Xbox specialist site xbox-scene.com reports that Transitive has announced QuickTransit, an application that would allow for software to be run across different processors and operating systems without any source code changes -- boasting "100 per cent functionality, transparent interactive and graphics performance" and "near-native computational performance."
In an interview with Wired.com, Transitive CEO Bob Wiederhold gave an example of QuickTransit allowing the next-generation Xbox running the original Xbox software. "One of the key breakthroughs is performance. You can't tell the difference between a translated application and a native application," said Wiederhold.
Interestingly enough, the company's official page shows a diagram of a PowerPC processor emulating an x86 game.

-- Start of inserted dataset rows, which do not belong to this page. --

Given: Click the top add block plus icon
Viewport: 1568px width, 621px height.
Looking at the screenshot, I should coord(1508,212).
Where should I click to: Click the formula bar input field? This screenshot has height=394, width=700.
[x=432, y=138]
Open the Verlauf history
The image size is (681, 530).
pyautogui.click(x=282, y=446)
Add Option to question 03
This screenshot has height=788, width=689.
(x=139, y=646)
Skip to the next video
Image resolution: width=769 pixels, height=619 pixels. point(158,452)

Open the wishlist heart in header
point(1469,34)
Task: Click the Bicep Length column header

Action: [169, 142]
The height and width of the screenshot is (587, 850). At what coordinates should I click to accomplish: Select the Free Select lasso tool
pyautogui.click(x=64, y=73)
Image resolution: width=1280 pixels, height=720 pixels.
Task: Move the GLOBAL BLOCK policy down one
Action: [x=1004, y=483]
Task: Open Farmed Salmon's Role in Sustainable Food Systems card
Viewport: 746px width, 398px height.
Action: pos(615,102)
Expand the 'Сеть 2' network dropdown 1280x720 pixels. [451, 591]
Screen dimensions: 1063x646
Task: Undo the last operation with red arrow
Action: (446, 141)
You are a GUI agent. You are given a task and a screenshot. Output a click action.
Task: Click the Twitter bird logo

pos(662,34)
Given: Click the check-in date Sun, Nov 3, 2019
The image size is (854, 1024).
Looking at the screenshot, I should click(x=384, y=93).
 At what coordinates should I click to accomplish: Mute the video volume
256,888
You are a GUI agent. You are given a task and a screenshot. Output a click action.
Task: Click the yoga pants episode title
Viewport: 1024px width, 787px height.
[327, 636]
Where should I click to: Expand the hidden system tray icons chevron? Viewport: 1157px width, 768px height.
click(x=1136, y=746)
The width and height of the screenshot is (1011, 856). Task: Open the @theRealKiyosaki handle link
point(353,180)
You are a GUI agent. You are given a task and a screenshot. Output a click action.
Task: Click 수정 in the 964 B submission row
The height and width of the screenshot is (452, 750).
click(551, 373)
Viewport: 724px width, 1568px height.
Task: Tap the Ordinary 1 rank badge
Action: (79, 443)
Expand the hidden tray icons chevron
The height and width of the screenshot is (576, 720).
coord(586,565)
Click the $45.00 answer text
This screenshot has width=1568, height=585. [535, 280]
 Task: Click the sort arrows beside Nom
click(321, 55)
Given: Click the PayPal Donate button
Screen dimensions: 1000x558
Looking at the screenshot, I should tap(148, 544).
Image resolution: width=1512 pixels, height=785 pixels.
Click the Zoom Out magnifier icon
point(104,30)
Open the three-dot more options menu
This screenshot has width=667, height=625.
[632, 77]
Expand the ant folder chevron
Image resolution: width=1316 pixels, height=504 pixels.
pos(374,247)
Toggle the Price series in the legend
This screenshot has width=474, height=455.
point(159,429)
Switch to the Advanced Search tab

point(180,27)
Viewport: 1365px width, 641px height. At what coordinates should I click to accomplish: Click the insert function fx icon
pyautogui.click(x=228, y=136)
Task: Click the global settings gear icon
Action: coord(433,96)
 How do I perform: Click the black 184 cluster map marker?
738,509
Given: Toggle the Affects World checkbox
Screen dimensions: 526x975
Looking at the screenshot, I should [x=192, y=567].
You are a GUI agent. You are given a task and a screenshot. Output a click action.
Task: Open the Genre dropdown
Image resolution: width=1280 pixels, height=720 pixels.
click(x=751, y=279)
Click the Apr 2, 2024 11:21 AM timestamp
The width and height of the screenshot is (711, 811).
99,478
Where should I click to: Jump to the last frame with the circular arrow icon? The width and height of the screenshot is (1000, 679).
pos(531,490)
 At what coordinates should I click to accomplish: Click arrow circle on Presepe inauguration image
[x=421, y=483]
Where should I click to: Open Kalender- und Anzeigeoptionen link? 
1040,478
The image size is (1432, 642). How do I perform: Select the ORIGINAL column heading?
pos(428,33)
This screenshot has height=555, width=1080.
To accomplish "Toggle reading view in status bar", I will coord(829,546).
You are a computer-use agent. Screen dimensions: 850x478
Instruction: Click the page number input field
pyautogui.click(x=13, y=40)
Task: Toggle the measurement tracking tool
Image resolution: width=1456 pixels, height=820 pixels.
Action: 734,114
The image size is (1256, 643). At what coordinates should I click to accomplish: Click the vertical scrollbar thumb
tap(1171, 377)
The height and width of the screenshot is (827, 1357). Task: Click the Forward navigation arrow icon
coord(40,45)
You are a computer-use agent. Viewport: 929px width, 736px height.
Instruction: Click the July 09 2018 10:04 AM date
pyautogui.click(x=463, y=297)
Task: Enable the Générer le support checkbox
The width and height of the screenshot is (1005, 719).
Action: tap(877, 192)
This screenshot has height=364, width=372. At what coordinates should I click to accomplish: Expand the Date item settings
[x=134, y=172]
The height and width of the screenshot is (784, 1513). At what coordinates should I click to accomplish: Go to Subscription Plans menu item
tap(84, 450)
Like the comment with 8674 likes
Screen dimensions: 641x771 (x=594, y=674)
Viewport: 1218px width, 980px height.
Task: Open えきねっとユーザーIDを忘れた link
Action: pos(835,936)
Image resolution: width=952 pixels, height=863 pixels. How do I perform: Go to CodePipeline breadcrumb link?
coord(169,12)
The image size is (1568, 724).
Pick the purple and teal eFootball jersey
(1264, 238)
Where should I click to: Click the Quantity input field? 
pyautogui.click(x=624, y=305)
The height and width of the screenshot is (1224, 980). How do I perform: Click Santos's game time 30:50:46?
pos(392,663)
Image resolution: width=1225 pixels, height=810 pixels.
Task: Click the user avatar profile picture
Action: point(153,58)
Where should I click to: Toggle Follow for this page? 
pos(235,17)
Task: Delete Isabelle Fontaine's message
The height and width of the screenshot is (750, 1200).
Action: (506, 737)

Coincidentally (or not), the Xbox Next runs on a PowerPC platform, while the Xbox runs on a PC-like Intel chipset.
Transitive has no known ties to Microsoft, but has noted that it signed agreements with "six of the world's largest computer OEMs" for "customer-written software support for their platforms" and that "strict confidentiality obligations prevent us from saying more about these relationships at this time"--raising the possibility that the two companies are working together to bring backwards compatibility to the Xbox Next.